1171P - Evaluation of the transcriptomic presence of tumor associated antigens (TAAs) from antibody drug conjugates (ADCs) and PD-L1 in melanoma: Options for new clinical opportunities

Background

Identification of tumor associated antigens (TAAs) is a main goal in order to design antibodies against tumoral cells. These antibodies can be the base for the construction of antibody drug conjugates (ADCs). It is necessary to identify indications to develop combinations of ADCs with immunotherapies including check point inhibitors (CPIs). We evaluate the transcriptional co-expression of TAAs with PD-L1 (CD274) in melanoma, to identify the best ADC to be combined with anti-PD-(L)1 therapies.

Methods

Information on all ADC TAAs in clinical development was extracted from ClinicalTrials.gov and Federal Drug Administration (FDA) website. Data from TCGA was downloaded to evaluate the expression of identified TAAs in melanoma. Correlation of every pair of genes with CD274 (PD-L1) was performed with Pearson correlation coefficients. Survival outcomes were studied with Kaplan Meier curves and hazard ratios. Tumor Immune Estimation Resource (TIMER) platform was used to investigate the association between the selected TAA and immune cell populations.

Results

32 TAAs from 123 ADCs were identified. 6 genes that coded for TAAs were upregulated in primary and metastatic melanoma compared with normal tissue, including CD22 (4.55 TMP vs 0.44 TPM), CD74 (1653.72 TPM vs 514.44 TPM), MET (13.13 TPM vs 4.44 TPM), ERBB3 (143.8 TPM vs 70.33 TPM), LIV-1 (66.01 TPM vs 32.37 TPM) and SLAMF7 (10.06 TPM vs 1.09 TPM).

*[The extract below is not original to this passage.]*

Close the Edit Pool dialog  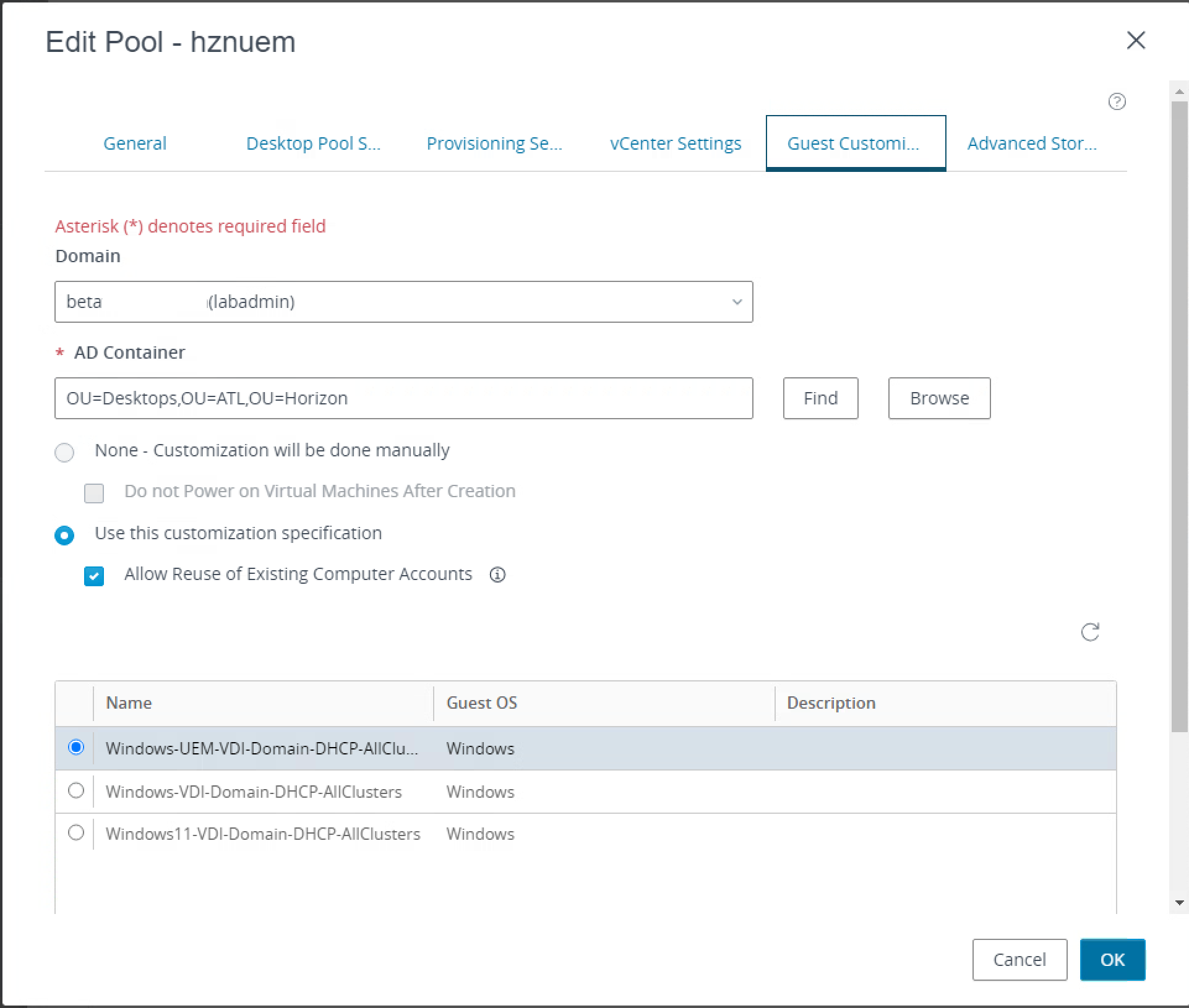click(x=1136, y=41)
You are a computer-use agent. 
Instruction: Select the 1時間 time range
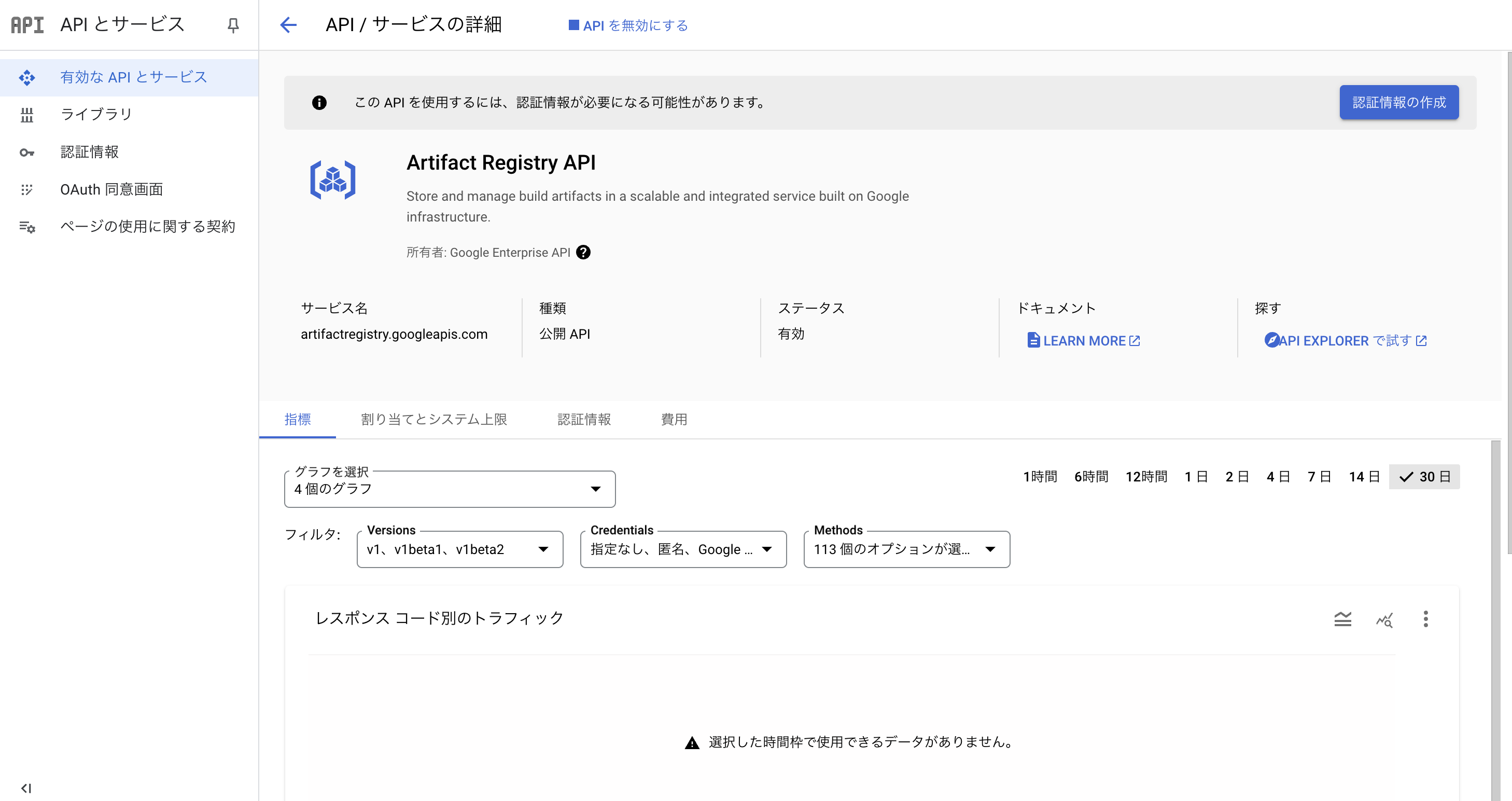click(1040, 477)
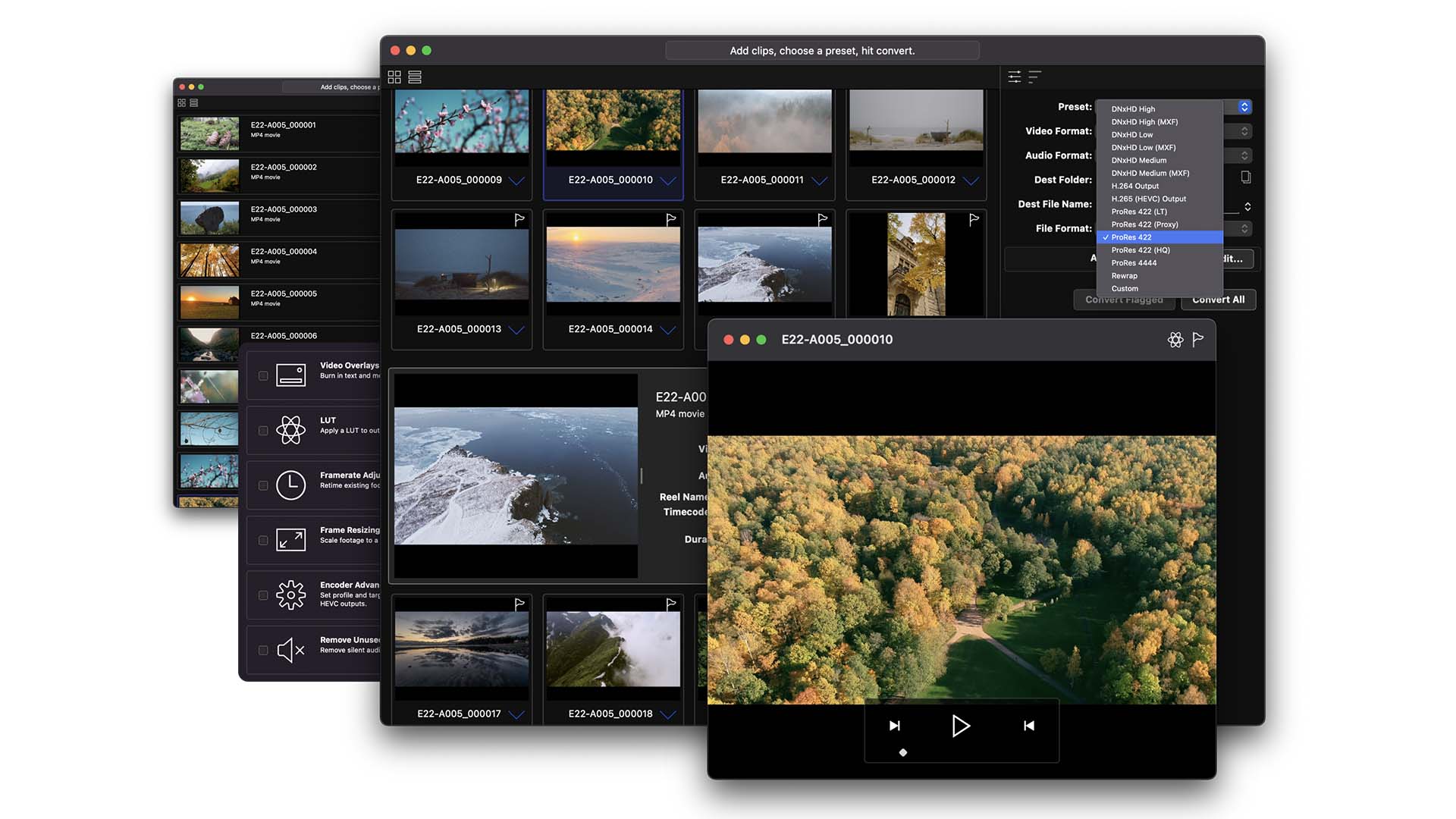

A positive correlation for CD74 (Rho: 0.647) and SLAMF7 (Rho: 0.65) with PD-(L)1 was observed. Expression of CD74 correlated with favorable overall survival in melanoma patients treated with any CPI (N: 397, HR: 0.52 CI 0.39-0.69, Log-rank P=3.3e-06), and for those only treated with anti-PD-1 agents (N: 325, HR: 0.52 CI 0.38-0.73, Log-rank P=7.8e-05). Similar findings were observed for SLAMF7 for any CPI (N: 397, HR: 0.5 CI 0.38-0.66, Log-rank P=3.9e-07) and anti-PD-1 (N: 325, HR: 0.53 CI 0.39-0.72, Log-rank P=4.3e-05).

Conclusions

CD74 and SLAMF7 is highly present in melanoma, correlates with PD-L1 expression and predict response to anti-PD-(L)1 therapies. This finding suggests to explore potential combinations between ADCs against these targets and anti-PD-(L)1 therapies.

Clinical trial identification

Editorial acknowledgement

Legal entity responsible for the study

The authors.

Funding

Has not received any funding.

Disclosure

All authors have declared no conflicts of interest.